Nama merekalah (Mendur bersaudara) yang akan muncul ketika kita membicarakan
soal foto-foto monumental yang menyuguhkan berbagai perjuangan para pahlawan
hingga kemerdekaan. Meski demikian, pada waktu itu hanya foto hasil Frans Mendur
saja yang berhasil lolos dari sitaan tentara jepang. Foto hasil jepretan Frans Mendur
itu diantaranya foto saat presiden Soekarno membacakan teks proklamasi
kemerdekaan Indonesia, kemudian ada foto pada saat Bendera Merah Putih oleh salah
satu anggota PETA (Pembela Tanah Air) dan foto pada saat pemuda Indonesia
melihat upacara Pengibaran Bendera Merah Putih. Karya-karya tersebut tentu saja
menyuguhkan suasana heroik yang memang sedang dibutuhkan oleh para pemuda
pada saat itu.

Sering kita melihat, atau bisa dibilang sudah menjadi rahasia umum bahwa foto-foto
monumental tersebut ada di buku-buku pelajaran sekolah, dari mulai tingkat SD,
SMP, bahkan hingga kuliah pun foto-foto tersebut akan selalu ada. Misalnya saja, foto
Jendral Sudirman yang dibawa dengan menggunakan tandu oleh anak buahnya, dan
bukannya terbaring lemas karena penyakitnya, melainkan semangatnya tetap
membara.

Kisah Mendur bersaudara tersebut di atas akan sangat berbeda dengan kisah Kassian
Cephas, meskipun baik Mendur bersaudara maupun Cephas hidup dan berkarya pada
masa yang sama. Perbedaan yang paling mendasar yang terlihat adalah fenomena atau
kejadian yang mereka abadikan masig-masing saling bertolak belakang. Jika Mendur
bersaudara menangkap momen-momen bersejarah perjuangan rakyat indonesia
melawan penjajah, Kassian Cephas justru menangkap foto-foto gadis cantik, juga
tentang keindahan alam Indonesia, bangunan kraton, Sultan yang dingin dan
sombong, dan hal-hal lain yang bernuansa estetik, sehingga jarang dilirik karena
penyebarannya yang terbatas, karena lebih cocok masuk ke museum atau dikoleksi
oleh para kolektor atau orang yang menjadi kliennya. Tidak heran jika banyak yang
beranggapan kurang baik terhadap foto karya hasil Chepas.

7. Pinhole
Oleh: Reza Dwicahya Putra

Di Indonesia, ketika teknologi sedang marak dan merambah ke dunia fotografi,


sekelompok fotografer merasa risih. Bukan maksud mereka membenci teknologi,
tetapi mereka tidak mau kehilangan sebuah proses alkimia dari cara rekam sebuah
objek. Dan salah satunya Ray Bachtiar Drajat22.

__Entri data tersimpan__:
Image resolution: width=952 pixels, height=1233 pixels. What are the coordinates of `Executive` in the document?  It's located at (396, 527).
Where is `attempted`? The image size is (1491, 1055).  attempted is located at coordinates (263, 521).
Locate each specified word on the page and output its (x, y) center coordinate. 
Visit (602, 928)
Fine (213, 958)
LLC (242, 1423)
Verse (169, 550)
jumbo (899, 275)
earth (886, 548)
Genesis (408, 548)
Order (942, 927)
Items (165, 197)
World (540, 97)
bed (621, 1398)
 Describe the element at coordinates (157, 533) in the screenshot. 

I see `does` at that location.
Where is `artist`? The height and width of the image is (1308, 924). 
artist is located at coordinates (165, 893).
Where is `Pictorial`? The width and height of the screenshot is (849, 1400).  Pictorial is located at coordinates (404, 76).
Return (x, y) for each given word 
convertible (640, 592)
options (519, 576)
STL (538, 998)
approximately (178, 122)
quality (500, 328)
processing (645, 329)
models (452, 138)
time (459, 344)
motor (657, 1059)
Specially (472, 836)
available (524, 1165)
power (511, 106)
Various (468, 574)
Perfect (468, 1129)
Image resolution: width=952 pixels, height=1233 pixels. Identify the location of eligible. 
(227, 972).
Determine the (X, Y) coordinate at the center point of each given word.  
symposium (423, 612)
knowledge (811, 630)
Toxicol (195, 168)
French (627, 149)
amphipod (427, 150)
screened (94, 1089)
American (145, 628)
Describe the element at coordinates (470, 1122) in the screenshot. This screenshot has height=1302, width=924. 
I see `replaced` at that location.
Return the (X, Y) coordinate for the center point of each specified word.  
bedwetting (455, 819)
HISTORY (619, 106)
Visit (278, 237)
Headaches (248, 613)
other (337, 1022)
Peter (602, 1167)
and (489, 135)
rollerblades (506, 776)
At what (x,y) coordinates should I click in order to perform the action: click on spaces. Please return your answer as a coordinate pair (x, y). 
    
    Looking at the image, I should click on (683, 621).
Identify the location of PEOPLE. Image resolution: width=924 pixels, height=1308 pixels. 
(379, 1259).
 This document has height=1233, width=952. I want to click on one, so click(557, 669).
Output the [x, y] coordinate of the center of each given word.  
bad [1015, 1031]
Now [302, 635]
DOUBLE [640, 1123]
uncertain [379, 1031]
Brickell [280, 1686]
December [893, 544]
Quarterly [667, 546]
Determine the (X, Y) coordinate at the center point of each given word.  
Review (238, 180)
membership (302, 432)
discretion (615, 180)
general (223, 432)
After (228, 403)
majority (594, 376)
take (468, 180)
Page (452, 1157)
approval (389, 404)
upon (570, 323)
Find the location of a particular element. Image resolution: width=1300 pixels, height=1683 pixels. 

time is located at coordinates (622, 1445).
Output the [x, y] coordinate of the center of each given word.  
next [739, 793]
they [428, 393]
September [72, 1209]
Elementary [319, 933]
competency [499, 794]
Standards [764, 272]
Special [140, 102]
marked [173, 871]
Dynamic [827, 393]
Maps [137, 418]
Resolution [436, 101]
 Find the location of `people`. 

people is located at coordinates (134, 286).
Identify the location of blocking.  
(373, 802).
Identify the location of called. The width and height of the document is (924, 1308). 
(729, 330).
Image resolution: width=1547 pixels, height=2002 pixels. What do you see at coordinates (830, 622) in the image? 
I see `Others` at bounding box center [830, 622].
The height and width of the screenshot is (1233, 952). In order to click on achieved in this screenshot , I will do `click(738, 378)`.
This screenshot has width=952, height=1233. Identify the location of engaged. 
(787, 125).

__Tugas yang Dikerjakan__:
a – Menurut teks bacaan, foto hasil karya siapa saja yang berhasil lolos dari sitaan tentara Jepang?
b – Salin kata demi kata bagian teks bacaan yang dimulai dengan "Kisah Mendur bersaudara" dan berlanjut sampai "karya hasil Chepas.".
Materi ini tidak diperlukan untuk pengerjaan tugas.

__Jawaban Kegiatan__:
a – Hanya foto hasil Frans Mendur.

b –
Kisah Mendur bersaudara tersebut di atas akan sangat berbeda dengan kisah Kassian
Cephas, meskipun baik Mendur bersaudara maupun Cephas hidup dan berkarya pada
masa yang sama. Perbedaan yang paling mendasar yang terlihat adalah fenomena atau
kejadian yang mereka abadikan masig-masing saling bertolak belakang. Jika Mendur
bersaudara menangkap momen-momen bersejarah perjuangan rakyat indonesia
melawan penjajah, Kassian Cephas justru menangkap foto-foto gadis cantik, juga
tentang keindahan alam Indonesia, bangunan kraton, Sultan yang dingin dan
sombong, dan hal-hal lain yang bernuansa estetik, sehingga jarang dilirik karena
penyebarannya yang terbatas, karena lebih cocok masuk ke museum atau dikoleksi
oleh para kolektor atau orang yang menjadi kliennya. Tidak heran jika banyak yang
beranggapan kurang baik terhadap foto karya hasil Chepas.